Rows of pointing data:
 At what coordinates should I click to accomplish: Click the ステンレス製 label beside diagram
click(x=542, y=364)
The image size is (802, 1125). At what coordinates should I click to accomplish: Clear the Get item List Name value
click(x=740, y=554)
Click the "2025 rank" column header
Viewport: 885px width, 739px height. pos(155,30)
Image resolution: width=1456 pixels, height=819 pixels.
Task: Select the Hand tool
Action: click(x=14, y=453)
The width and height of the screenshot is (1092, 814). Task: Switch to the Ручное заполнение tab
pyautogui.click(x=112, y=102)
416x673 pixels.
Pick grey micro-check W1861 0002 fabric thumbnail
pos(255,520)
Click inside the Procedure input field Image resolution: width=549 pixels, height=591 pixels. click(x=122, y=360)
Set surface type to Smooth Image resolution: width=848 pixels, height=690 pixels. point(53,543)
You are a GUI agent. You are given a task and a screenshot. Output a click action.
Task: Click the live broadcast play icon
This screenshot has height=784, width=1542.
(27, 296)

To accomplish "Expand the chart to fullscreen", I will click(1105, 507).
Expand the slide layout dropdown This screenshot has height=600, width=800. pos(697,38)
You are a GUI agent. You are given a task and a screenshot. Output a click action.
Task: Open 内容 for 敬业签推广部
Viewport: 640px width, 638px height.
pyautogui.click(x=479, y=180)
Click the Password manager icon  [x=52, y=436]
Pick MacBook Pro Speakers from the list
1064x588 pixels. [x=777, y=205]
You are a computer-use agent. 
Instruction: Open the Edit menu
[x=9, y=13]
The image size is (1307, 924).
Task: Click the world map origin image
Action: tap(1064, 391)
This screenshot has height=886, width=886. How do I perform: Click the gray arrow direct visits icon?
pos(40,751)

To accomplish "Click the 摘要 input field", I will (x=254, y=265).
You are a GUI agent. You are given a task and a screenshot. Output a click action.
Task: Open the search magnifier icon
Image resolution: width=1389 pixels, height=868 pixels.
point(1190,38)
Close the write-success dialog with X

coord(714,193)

--- REQUEST ---
Rewrite these lines with "GUI agent" changed to "screen agent" everywhere it occurs, leaving everything else unchanged.

--- FULL RESPONSE ---
 At what coordinates should I click to accomplish: Click the ステンレス製 label beside diagram
click(x=542, y=364)
The image size is (802, 1125). At what coordinates should I click to accomplish: Clear the Get item List Name value
click(x=740, y=554)
Click the "2025 rank" column header
Viewport: 885px width, 739px height. pos(155,30)
Image resolution: width=1456 pixels, height=819 pixels.
Task: Select the Hand tool
Action: click(x=14, y=453)
The width and height of the screenshot is (1092, 814). Task: Switch to the Ручное заполнение tab
pyautogui.click(x=112, y=102)
416x673 pixels.
Pick grey micro-check W1861 0002 fabric thumbnail
pos(255,520)
Click inside the Procedure input field Image resolution: width=549 pixels, height=591 pixels. click(x=122, y=360)
Set surface type to Smooth Image resolution: width=848 pixels, height=690 pixels. point(53,543)
You are a screen agent. You are given a task and a screenshot. Output a click action.
Task: Click the live broadcast play icon
This screenshot has height=784, width=1542.
(27, 296)

To accomplish "Expand the chart to fullscreen", I will click(1105, 507).
Expand the slide layout dropdown This screenshot has height=600, width=800. pos(697,38)
You are a screen agent. You are given a task and a screenshot. Output a click action.
Task: Open 内容 for 敬业签推广部
Viewport: 640px width, 638px height.
pyautogui.click(x=479, y=180)
Click the Password manager icon  [x=52, y=436]
Pick MacBook Pro Speakers from the list
1064x588 pixels. [x=777, y=205]
You are a computer-use agent. 
Instruction: Open the Edit menu
[x=9, y=13]
The image size is (1307, 924).
Task: Click the world map origin image
Action: tap(1064, 391)
This screenshot has height=886, width=886. How do I perform: Click the gray arrow direct visits icon?
pos(40,751)

To accomplish "Click the 摘要 input field", I will (x=254, y=265).
You are a screen agent. You are given a task and a screenshot. Output a click action.
Task: Open the search magnifier icon
Image resolution: width=1389 pixels, height=868 pixels.
point(1190,38)
Close the write-success dialog with X

coord(714,193)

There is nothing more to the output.